You’re familiar with the famous double-helix structure of DNA (dsDNA) but that’s not the only structure there is. The molecule that contains the instructions an organism needs to develop, live and reproduce actually comes in multiple forms, including A-DNA, Z-DNA, triplex DNA and Cruciform DNA. These have only been seen in the lab so far, however. Now, in a breakthrough research, scientists report seeing for the first time so-called intercalated or i-motif DNA in human cells. Previously, this rare DNA structure was only witnessed in vitro, rather than in live cells.

The i-motif DNA structure. Credit: Garvan Institute of Medical Research.

Instead of a twisted track, i-motif DNA resembles a twisted knot. Australian researchers at Sydney’s Garvan Institute explored whether i-motif existed in living cells by developing an antibody fragment called iMab that would bind to it and no other form.

The antibody was visible thanks to its green fluorescent tag, showing how it came and went as the cells progressed through their cycles of division. Mahdi Zeraati, the first author of the new study, and colleagues could see green spots (i-motifs) appearing an disappearing over time, which suggested the novel DNA structure was forming, dissolving, and forming again. The findings generally indicate that transient i-motifs form late in the cell’s life cycle — more specifically, in the so-called G1 phase, when DNA is being actively interpreted.

“When most of us think of DNA, we think of the double helix,” said Daniel Christ, Associate Professor at Garvan, who co-led the research. “This new research reminds us that totally different DNA structures exist – and could well be important for our cells.”

Artist impression of the i-motif DNA structure. Credit: Chris Hammang.

Zeraati’s team injected the antibody into a variety of cells and found that it appeared in several targets across the cells. It mostly stayed away from the parts that code for proteins, and instead was involved in regulatory regions that switch genes on and off (promoters) and telomeres (chromosome tips).

Previously, in 2013, scientists had identified another kind of DNA structured called G-quadrupled (G4) DNA in human cells. Scientists had also used an engineered antibody to reveal the G4 DNA structure within live cells.

“We think the coming and going of the i-motifs is a clue to what they do. It seems likely that they are there to help switch genes on or off, and to affect whether a gene is actively read or not,” Zeraati said.

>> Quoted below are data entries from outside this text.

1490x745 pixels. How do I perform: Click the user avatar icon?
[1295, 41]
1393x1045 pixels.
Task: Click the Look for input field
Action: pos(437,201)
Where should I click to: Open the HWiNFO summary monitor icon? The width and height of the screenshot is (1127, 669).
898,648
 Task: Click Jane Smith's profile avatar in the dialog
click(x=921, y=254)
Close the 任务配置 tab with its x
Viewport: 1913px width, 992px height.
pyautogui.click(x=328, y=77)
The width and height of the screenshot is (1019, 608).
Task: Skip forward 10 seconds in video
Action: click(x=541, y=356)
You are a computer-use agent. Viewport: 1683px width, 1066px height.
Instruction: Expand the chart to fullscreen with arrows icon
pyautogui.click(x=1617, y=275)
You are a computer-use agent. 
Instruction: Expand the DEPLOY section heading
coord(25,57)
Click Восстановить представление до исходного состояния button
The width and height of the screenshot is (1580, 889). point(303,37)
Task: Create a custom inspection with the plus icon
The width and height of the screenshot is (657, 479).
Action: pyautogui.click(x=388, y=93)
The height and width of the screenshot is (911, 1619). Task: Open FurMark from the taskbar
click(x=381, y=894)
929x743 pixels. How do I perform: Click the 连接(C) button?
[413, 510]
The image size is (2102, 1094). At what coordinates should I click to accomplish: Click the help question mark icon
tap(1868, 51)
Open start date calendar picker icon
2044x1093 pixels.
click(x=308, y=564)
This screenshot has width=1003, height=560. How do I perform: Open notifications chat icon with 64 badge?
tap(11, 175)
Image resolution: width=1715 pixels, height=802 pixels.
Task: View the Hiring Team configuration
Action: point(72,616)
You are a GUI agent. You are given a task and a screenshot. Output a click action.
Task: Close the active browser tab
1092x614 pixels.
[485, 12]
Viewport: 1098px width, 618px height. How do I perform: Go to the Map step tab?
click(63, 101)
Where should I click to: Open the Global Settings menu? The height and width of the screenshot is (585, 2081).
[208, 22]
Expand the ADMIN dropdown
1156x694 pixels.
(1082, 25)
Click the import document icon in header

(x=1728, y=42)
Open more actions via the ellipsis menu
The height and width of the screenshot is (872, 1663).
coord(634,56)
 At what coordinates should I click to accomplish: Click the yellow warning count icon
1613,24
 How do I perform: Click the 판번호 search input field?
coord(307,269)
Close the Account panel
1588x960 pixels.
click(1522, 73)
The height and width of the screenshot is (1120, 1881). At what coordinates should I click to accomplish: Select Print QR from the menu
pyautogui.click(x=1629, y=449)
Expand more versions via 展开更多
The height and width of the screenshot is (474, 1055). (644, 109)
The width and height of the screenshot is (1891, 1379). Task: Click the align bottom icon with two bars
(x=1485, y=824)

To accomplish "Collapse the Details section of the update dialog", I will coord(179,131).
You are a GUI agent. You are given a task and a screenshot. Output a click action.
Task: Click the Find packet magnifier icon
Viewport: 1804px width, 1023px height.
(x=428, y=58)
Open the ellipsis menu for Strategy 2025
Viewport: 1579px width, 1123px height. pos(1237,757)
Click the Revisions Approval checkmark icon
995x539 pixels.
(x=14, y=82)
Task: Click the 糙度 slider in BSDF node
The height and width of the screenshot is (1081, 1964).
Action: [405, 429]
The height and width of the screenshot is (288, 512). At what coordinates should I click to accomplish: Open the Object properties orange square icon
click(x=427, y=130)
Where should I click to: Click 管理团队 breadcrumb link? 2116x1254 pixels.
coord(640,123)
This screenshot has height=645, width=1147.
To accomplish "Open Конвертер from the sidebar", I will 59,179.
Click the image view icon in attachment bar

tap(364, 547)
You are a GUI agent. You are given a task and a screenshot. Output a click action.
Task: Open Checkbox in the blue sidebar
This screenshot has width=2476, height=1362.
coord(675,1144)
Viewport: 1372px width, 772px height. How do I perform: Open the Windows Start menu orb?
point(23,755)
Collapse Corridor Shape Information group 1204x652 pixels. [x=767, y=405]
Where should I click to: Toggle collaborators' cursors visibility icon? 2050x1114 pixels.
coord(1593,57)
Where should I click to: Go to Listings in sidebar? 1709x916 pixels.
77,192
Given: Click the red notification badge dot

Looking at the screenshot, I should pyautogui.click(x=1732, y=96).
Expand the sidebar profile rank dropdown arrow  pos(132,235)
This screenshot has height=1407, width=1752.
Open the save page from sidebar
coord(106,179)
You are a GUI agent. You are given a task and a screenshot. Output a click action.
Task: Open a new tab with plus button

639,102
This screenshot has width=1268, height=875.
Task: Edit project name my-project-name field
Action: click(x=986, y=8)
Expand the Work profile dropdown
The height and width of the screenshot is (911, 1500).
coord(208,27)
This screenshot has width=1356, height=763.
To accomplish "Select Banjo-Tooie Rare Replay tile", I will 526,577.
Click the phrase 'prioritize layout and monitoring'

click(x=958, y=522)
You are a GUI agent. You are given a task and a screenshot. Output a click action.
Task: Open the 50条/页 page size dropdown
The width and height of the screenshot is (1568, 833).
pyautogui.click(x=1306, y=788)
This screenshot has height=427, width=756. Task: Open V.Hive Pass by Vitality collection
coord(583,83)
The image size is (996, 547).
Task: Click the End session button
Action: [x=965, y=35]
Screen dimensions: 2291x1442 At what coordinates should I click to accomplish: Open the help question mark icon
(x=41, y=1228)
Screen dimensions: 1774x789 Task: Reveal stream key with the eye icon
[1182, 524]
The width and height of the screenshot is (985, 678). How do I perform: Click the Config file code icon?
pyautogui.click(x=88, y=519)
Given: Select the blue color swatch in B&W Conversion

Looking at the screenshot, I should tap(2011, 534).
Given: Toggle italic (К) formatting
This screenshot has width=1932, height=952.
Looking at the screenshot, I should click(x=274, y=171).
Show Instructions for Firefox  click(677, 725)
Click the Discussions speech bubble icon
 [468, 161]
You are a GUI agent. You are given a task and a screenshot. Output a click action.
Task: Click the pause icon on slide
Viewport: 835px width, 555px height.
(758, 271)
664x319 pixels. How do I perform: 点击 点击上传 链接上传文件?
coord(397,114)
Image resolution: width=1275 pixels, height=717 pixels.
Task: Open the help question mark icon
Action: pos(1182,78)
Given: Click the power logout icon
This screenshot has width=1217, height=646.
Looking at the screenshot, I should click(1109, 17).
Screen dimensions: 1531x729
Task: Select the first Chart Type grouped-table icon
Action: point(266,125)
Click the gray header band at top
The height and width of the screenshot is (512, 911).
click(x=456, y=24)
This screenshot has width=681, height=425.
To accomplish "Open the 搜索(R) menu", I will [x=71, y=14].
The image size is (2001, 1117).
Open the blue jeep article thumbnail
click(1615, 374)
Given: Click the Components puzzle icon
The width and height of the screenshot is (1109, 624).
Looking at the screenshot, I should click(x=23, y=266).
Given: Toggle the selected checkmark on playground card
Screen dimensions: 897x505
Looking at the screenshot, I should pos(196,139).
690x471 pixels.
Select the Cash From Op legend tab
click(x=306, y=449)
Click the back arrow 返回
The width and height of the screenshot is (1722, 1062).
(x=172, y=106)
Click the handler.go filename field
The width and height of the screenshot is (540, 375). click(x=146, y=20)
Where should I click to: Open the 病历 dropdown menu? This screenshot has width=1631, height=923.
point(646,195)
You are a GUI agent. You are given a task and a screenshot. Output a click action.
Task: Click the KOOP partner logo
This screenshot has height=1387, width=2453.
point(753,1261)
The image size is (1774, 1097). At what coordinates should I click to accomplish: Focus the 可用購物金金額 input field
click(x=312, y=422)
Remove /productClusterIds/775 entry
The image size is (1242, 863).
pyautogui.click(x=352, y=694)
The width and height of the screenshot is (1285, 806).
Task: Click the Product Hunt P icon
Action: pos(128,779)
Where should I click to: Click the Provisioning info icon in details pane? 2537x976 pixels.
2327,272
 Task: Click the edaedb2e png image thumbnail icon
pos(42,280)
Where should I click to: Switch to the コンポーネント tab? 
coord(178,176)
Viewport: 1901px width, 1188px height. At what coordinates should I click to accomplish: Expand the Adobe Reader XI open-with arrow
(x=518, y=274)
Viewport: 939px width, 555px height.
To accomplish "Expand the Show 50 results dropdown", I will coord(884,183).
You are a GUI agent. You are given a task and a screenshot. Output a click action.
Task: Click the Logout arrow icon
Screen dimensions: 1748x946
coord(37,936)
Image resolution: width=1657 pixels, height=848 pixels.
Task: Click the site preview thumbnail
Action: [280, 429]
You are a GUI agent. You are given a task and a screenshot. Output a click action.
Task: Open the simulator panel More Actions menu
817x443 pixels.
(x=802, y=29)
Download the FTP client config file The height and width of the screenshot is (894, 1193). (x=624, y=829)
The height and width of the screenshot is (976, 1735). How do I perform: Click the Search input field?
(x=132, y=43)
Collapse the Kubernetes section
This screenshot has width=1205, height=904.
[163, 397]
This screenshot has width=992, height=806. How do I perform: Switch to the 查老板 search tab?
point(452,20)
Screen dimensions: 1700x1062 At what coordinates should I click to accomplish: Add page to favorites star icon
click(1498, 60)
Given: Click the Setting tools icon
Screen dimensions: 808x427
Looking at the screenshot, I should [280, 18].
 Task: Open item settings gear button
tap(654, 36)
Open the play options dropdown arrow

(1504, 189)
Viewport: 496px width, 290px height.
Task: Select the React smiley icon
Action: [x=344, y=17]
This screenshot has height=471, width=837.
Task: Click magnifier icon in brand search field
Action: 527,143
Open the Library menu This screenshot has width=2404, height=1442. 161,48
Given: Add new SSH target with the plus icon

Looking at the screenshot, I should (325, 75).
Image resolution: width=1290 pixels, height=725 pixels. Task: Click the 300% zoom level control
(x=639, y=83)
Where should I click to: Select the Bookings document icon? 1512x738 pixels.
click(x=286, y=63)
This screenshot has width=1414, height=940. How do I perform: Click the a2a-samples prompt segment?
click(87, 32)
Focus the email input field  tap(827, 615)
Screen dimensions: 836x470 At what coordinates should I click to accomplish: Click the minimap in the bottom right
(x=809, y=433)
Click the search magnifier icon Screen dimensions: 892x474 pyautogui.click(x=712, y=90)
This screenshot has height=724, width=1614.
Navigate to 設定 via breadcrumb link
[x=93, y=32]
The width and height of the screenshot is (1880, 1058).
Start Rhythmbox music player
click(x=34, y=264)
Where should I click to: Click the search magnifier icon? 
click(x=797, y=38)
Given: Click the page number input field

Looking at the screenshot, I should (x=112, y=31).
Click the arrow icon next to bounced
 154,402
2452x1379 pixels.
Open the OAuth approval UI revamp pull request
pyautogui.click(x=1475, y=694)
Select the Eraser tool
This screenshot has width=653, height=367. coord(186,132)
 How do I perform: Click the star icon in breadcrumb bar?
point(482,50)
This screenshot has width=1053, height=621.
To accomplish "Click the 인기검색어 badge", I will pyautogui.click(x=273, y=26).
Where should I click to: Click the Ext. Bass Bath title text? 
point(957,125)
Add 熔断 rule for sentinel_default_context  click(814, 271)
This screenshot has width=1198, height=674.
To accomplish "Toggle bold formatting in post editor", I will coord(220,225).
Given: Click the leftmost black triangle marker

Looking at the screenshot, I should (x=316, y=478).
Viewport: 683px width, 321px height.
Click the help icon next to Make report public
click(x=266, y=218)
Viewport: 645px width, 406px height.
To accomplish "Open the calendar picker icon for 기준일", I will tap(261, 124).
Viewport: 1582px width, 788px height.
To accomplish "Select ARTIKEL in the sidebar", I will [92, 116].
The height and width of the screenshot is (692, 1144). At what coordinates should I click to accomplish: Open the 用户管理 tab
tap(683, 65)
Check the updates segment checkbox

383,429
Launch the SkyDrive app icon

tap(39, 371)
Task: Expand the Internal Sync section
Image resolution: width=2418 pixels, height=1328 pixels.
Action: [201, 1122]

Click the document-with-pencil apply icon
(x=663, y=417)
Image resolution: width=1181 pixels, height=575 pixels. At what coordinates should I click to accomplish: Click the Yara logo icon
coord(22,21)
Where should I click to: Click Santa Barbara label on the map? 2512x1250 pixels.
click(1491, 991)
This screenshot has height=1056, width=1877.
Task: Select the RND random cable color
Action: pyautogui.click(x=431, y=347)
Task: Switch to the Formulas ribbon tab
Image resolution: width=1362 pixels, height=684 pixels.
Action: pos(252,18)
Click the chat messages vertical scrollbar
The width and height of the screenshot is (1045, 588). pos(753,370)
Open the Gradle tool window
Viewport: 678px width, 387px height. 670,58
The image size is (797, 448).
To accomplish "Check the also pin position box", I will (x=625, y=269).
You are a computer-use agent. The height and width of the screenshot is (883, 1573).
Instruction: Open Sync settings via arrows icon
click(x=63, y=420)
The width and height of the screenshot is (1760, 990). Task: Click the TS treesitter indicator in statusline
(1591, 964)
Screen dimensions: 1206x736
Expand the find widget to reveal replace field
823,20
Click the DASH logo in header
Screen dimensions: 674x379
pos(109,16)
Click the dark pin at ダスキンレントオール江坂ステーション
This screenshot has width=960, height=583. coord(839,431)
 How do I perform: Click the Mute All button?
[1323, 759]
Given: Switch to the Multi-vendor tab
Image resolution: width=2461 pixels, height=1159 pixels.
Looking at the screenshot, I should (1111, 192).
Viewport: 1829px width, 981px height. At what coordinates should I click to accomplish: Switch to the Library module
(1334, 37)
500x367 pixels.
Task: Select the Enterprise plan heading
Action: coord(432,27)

What’s perhaps the most shocking part about i-motif is its structural rules or, rather, blatant disregard for them. Genetics 101 says that DNA follows some strict base-pairing rules where adenine (A) always binds to thymine (T), and cytosine (C) always hooks up with guanine (G). However, in the knot structure, C letters on the same strand of DNA bind to each other.

Various alternative DNA shapes.

In the future, Zeraati and colleagues will attempt to learn what exact functions these DNA structures serve inside our bodies. Also, perhaps other alternative DNA conformations exist in human live cells, as well, such as A-DNA, Z-DNA, triplex DNA, and cruciform DNA. Such discoveries might open the gates for a new age of genetic research.

The findings appeared in the journal Nature Chemistry.